# [Input]
====
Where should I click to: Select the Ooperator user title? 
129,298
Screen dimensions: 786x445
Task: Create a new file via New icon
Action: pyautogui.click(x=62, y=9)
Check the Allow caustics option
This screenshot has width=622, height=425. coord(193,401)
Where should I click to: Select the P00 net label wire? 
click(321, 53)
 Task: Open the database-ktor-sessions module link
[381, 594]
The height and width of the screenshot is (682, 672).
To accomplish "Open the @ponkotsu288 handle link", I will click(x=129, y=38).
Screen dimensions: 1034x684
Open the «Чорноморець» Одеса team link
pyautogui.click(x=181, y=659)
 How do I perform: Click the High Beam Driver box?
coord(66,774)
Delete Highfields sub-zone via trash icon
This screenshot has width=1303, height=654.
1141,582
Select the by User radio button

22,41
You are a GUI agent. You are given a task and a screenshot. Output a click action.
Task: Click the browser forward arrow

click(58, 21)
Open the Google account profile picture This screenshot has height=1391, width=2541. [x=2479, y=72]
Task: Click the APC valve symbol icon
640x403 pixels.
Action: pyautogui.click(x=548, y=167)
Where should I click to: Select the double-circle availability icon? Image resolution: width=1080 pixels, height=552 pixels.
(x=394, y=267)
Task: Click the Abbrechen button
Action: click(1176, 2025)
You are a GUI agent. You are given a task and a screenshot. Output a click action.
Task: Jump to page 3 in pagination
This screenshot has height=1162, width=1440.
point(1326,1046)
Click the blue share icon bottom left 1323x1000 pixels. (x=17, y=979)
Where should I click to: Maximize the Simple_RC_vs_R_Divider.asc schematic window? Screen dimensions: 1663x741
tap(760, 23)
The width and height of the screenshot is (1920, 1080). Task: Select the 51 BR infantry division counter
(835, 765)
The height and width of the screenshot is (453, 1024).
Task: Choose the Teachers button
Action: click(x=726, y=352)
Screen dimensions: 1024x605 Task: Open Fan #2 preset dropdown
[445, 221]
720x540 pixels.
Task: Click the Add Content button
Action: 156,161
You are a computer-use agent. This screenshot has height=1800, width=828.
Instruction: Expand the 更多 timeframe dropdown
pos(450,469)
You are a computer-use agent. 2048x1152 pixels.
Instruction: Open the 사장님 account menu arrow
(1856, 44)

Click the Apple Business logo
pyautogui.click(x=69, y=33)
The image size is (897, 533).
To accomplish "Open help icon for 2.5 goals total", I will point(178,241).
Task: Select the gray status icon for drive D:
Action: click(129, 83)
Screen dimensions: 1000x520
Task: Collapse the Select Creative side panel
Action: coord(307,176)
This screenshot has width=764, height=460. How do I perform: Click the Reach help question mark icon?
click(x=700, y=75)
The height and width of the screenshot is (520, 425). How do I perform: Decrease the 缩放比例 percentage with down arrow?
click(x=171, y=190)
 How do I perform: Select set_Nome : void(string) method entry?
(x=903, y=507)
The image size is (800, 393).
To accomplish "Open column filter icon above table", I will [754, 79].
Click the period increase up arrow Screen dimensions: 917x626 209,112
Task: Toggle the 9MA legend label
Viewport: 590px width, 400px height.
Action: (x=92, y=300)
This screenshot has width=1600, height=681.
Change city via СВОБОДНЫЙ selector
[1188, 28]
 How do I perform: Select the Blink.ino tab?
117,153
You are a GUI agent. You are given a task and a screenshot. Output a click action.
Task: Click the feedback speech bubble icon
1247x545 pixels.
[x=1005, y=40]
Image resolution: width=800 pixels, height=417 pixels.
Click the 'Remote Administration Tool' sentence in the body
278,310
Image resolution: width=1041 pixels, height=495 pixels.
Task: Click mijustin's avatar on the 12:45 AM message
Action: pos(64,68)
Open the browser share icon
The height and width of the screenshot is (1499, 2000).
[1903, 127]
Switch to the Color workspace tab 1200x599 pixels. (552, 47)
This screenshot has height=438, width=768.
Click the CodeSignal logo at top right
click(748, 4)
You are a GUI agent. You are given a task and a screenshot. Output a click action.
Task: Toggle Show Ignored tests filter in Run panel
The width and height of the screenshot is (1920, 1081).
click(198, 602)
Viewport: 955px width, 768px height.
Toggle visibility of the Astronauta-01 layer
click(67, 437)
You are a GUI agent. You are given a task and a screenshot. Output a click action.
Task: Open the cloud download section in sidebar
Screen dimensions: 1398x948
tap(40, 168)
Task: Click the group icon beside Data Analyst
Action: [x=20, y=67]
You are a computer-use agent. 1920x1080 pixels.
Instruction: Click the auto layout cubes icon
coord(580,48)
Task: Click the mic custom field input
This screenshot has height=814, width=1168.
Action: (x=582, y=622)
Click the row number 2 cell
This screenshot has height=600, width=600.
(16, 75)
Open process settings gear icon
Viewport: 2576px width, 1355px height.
====
# [Exercise description]
Rewrite the listing above, changing each "Where should I click to" to "Where do I click to" and keeping everything else the same.

# [Solution to the problem]
Where do I click to: Select the Ooperator user title? 
129,298
Screen dimensions: 786x445
Task: Create a new file via New icon
Action: pyautogui.click(x=62, y=9)
Check the Allow caustics option
This screenshot has width=622, height=425. coord(193,401)
Where do I click to: Select the P00 net label wire? 
click(321, 53)
 Task: Open the database-ktor-sessions module link
[381, 594]
The height and width of the screenshot is (682, 672).
To accomplish "Open the @ponkotsu288 handle link", I will click(x=129, y=38).
Screen dimensions: 1034x684
Open the «Чорноморець» Одеса team link
pyautogui.click(x=181, y=659)
 How do I perform: Click the High Beam Driver box?
coord(66,774)
Delete Highfields sub-zone via trash icon
This screenshot has width=1303, height=654.
1141,582
Select the by User radio button

22,41
You are a GUI agent. You are given a task and a screenshot. Output a click action.
Task: Click the browser forward arrow

click(58, 21)
Open the Google account profile picture This screenshot has height=1391, width=2541. [x=2479, y=72]
Task: Click the APC valve symbol icon
640x403 pixels.
Action: pyautogui.click(x=548, y=167)
Where do I click to: Select the double-circle availability icon? Image resolution: width=1080 pixels, height=552 pixels.
(x=394, y=267)
Task: Click the Abbrechen button
Action: click(1176, 2025)
You are a GUI agent. You are given a task and a screenshot. Output a click action.
Task: Jump to page 3 in pagination
This screenshot has height=1162, width=1440.
point(1326,1046)
Click the blue share icon bottom left 1323x1000 pixels. (x=17, y=979)
Where do I click to: Maximize the Simple_RC_vs_R_Divider.asc schematic window? Screen dimensions: 1663x741
tap(760, 23)
The width and height of the screenshot is (1920, 1080). Task: Select the 51 BR infantry division counter
(835, 765)
The height and width of the screenshot is (453, 1024).
Task: Choose the Teachers button
Action: click(x=726, y=352)
Screen dimensions: 1024x605 Task: Open Fan #2 preset dropdown
[445, 221]
720x540 pixels.
Task: Click the Add Content button
Action: 156,161
You are a computer-use agent. This screenshot has height=1800, width=828.
Instruction: Expand the 更多 timeframe dropdown
pos(450,469)
You are a computer-use agent. 2048x1152 pixels.
Instruction: Open the 사장님 account menu arrow
(1856, 44)

Click the Apple Business logo
pyautogui.click(x=69, y=33)
The image size is (897, 533).
To accomplish "Open help icon for 2.5 goals total", I will point(178,241).
Task: Select the gray status icon for drive D:
Action: click(129, 83)
Screen dimensions: 1000x520
Task: Collapse the Select Creative side panel
Action: coord(307,176)
This screenshot has width=764, height=460. How do I perform: Click the Reach help question mark icon?
click(x=700, y=75)
The height and width of the screenshot is (520, 425). How do I perform: Decrease the 缩放比例 percentage with down arrow?
click(x=171, y=190)
 How do I perform: Select set_Nome : void(string) method entry?
(x=903, y=507)
The image size is (800, 393).
To accomplish "Open column filter icon above table", I will [754, 79].
Click the period increase up arrow Screen dimensions: 917x626 209,112
Task: Toggle the 9MA legend label
Viewport: 590px width, 400px height.
Action: (x=92, y=300)
This screenshot has width=1600, height=681.
Change city via СВОБОДНЫЙ selector
[1188, 28]
 How do I perform: Select the Blink.ino tab?
117,153
You are a GUI agent. You are given a task and a screenshot. Output a click action.
Task: Click the feedback speech bubble icon
1247x545 pixels.
[x=1005, y=40]
Image resolution: width=800 pixels, height=417 pixels.
Click the 'Remote Administration Tool' sentence in the body
278,310
Image resolution: width=1041 pixels, height=495 pixels.
Task: Click mijustin's avatar on the 12:45 AM message
Action: pos(64,68)
Open the browser share icon
The height and width of the screenshot is (1499, 2000).
[1903, 127]
Switch to the Color workspace tab 1200x599 pixels. (552, 47)
This screenshot has height=438, width=768.
Click the CodeSignal logo at top right
click(748, 4)
You are a GUI agent. You are given a task and a screenshot. Output a click action.
Task: Toggle Show Ignored tests filter in Run panel
The width and height of the screenshot is (1920, 1081).
click(198, 602)
Viewport: 955px width, 768px height.
Toggle visibility of the Astronauta-01 layer
click(67, 437)
You are a GUI agent. You are given a task and a screenshot. Output a click action.
Task: Open the cloud download section in sidebar
Screen dimensions: 1398x948
tap(40, 168)
Task: Click the group icon beside Data Analyst
Action: [x=20, y=67]
You are a computer-use agent. 1920x1080 pixels.
Instruction: Click the auto layout cubes icon
coord(580,48)
Task: Click the mic custom field input
This screenshot has height=814, width=1168.
Action: (x=582, y=622)
Click the row number 2 cell
This screenshot has height=600, width=600.
(16, 75)
Open process settings gear icon
Viewport: 2576px width, 1355px height.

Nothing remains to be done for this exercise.